• _EXCERPTED PASSAGE_
* * *

# Bumper fit question



## RoadRage (May 19, 2012)

I am planning on ordering the "Trinity" bumper but had questions regarding fitmet. 
View attachment 6195


I would like to order a grill from the 09-11 Holden Cruze and would like to know what complications would arise? Also, that is that little hole above the passenger fog area? Where can I get that plug?

Last, do I need the bumper removed to change the headlights?


----------



## TechCruzer (Mar 15, 2012)

RoadRage said:


> I am planning on ordering the "Trinity" bumper but had questions regarding fitmet.
> View attachment 6195
> 
> 
> ...


You'll have no choice but to buy a Holden middle grille since this bumper has no bar across the top where the US has the bowtie... in the end you may have to buy an entire front end. That hole is the port for the recovery hook which the US Cruze does not have... I suspect the reseller expects a one for one exchange with an existing Holden that you would just move the cover over to the new bumper, otherwise you'd probably need to search the net for a replacement or fill the hole with bondo, etc. Yes, you would need to remove the bumper to replace the headlights... so might be good to have your replacements ready at the time of the bumper swap.


----------



## RoadRage (May 19, 2012)

The grill in question was this grill for the non phase II style Cruze
View attachment 6196

If not, what grill will fit without modification.


----------



## RoadRage (May 19, 2012)

Upon reading some older posts I believe I read somewhere that the bumper should bolt right on. I guess I can just source a tow-hook from an overseas dealer instead of going the bondo route. My question is, what is the "middle grill"? Is the grill pictured above able to be fit onto the desired bumper?


----------



## SiK GambleR (Jan 24, 2012)

I would go the bondo way personally. If you have a body shop paint it they may as well fill it in and you will never see the difference/have a plug in your bumper.


----------



## Smurfenstein (Nov 16, 2011)

If you purchase the holden bumper with the grill you posted they will fit together. The "middle" grill that X is referring to is the main grill on the US Cruze.

On the US Cruze front bumper, you have two grills that are separated by a bar that contains the Chevy logo. The bigger of the two grills that are separated is referred to as the "middle" grill. 

On the Australian Cruze, or "Holden" Cruze, they have no bar across the front that displays the Holden logo; so they have only one front grill.

In short, if you want a grill thats not US specs, you more than likely have to have a non US spec bumper to fit it on. And if you have a US spec grille, you need a US spec bumper. So no mix and matching; you either go ******* or kangaroo. Your choice.


----------



## Mick (Dec 31, 2011)

I don't even know that last line means but it sounds funny. I think I may be going the ******* route.

Let's say you just had that bumper in the pic but didn't want a bumper insert, just mesh. Any ideas on how to mount it?


----------



## RoadRage (May 19, 2012)

Ima go Kangaroo on this one....when fitting this type of bumper, will the lower cover and lower deflector be able to be incorporated into the install? I just want to make sure the fitment would be as clean to stock as possible without bastardizing the vehicle. I will try to incorporate the RS middle cover on the new bumper somehow.

* * *

• _DATASET EXTRACT_
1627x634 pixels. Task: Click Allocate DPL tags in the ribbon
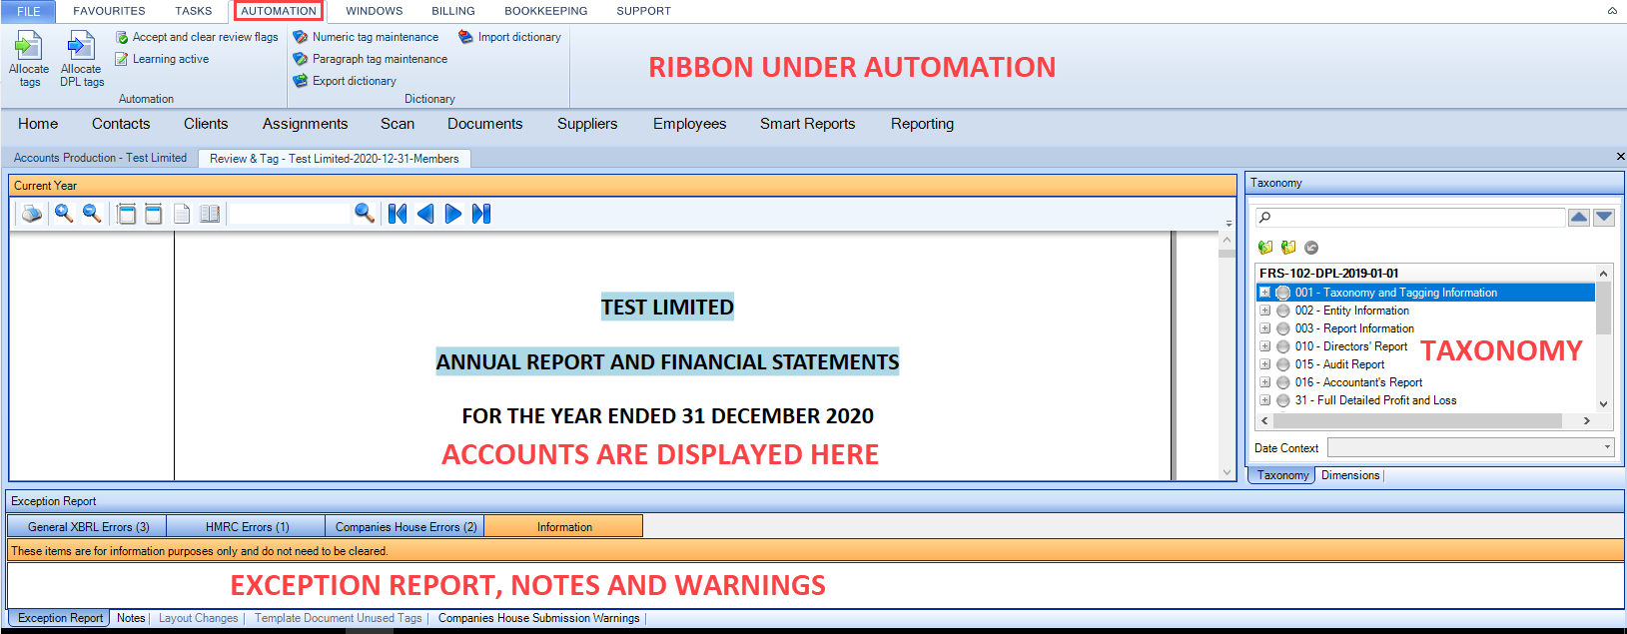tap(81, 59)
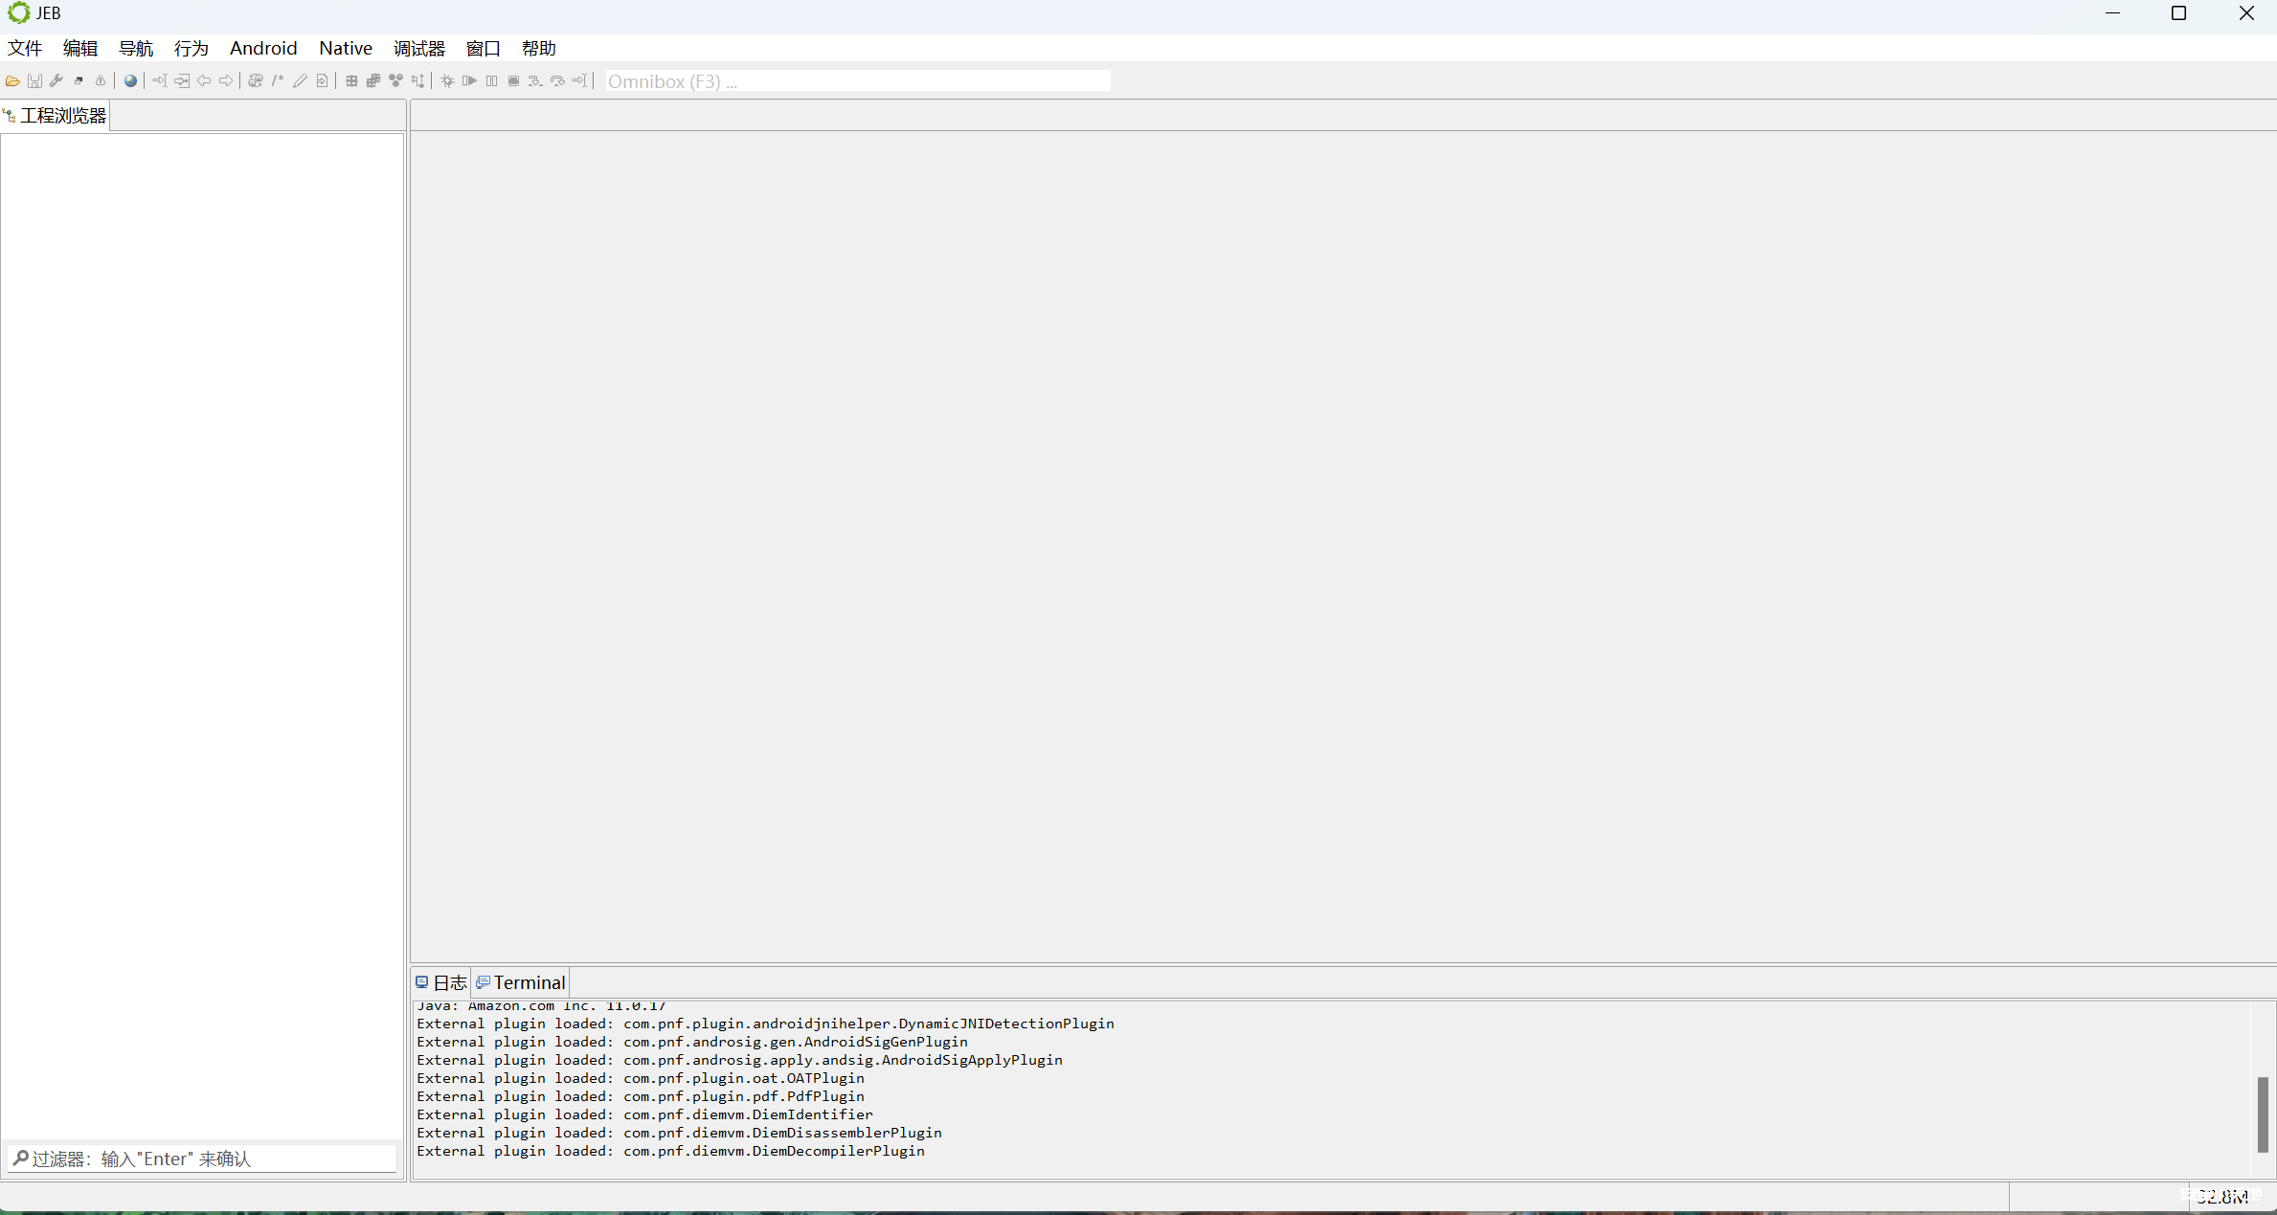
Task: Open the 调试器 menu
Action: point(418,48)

* * *

• _PROBLEM TO SOLVE_
Reproduce the stretch of the Cruze bumper thread from "I would like" through "(Mar 15, 2012)". The lines are separate material and have no connection to the Cruze bumper thread.

• _RESPONSE TO THIS TASK_
I would like to order a grill from the 09-11 Holden Cruze and would like to know what complications would arise? Also, that is that little hole above the passenger fog area? Where can I get that plug?

Last, do I need the bumper removed to change the headlights?


----------



## TechCruzer (Mar 15, 2012)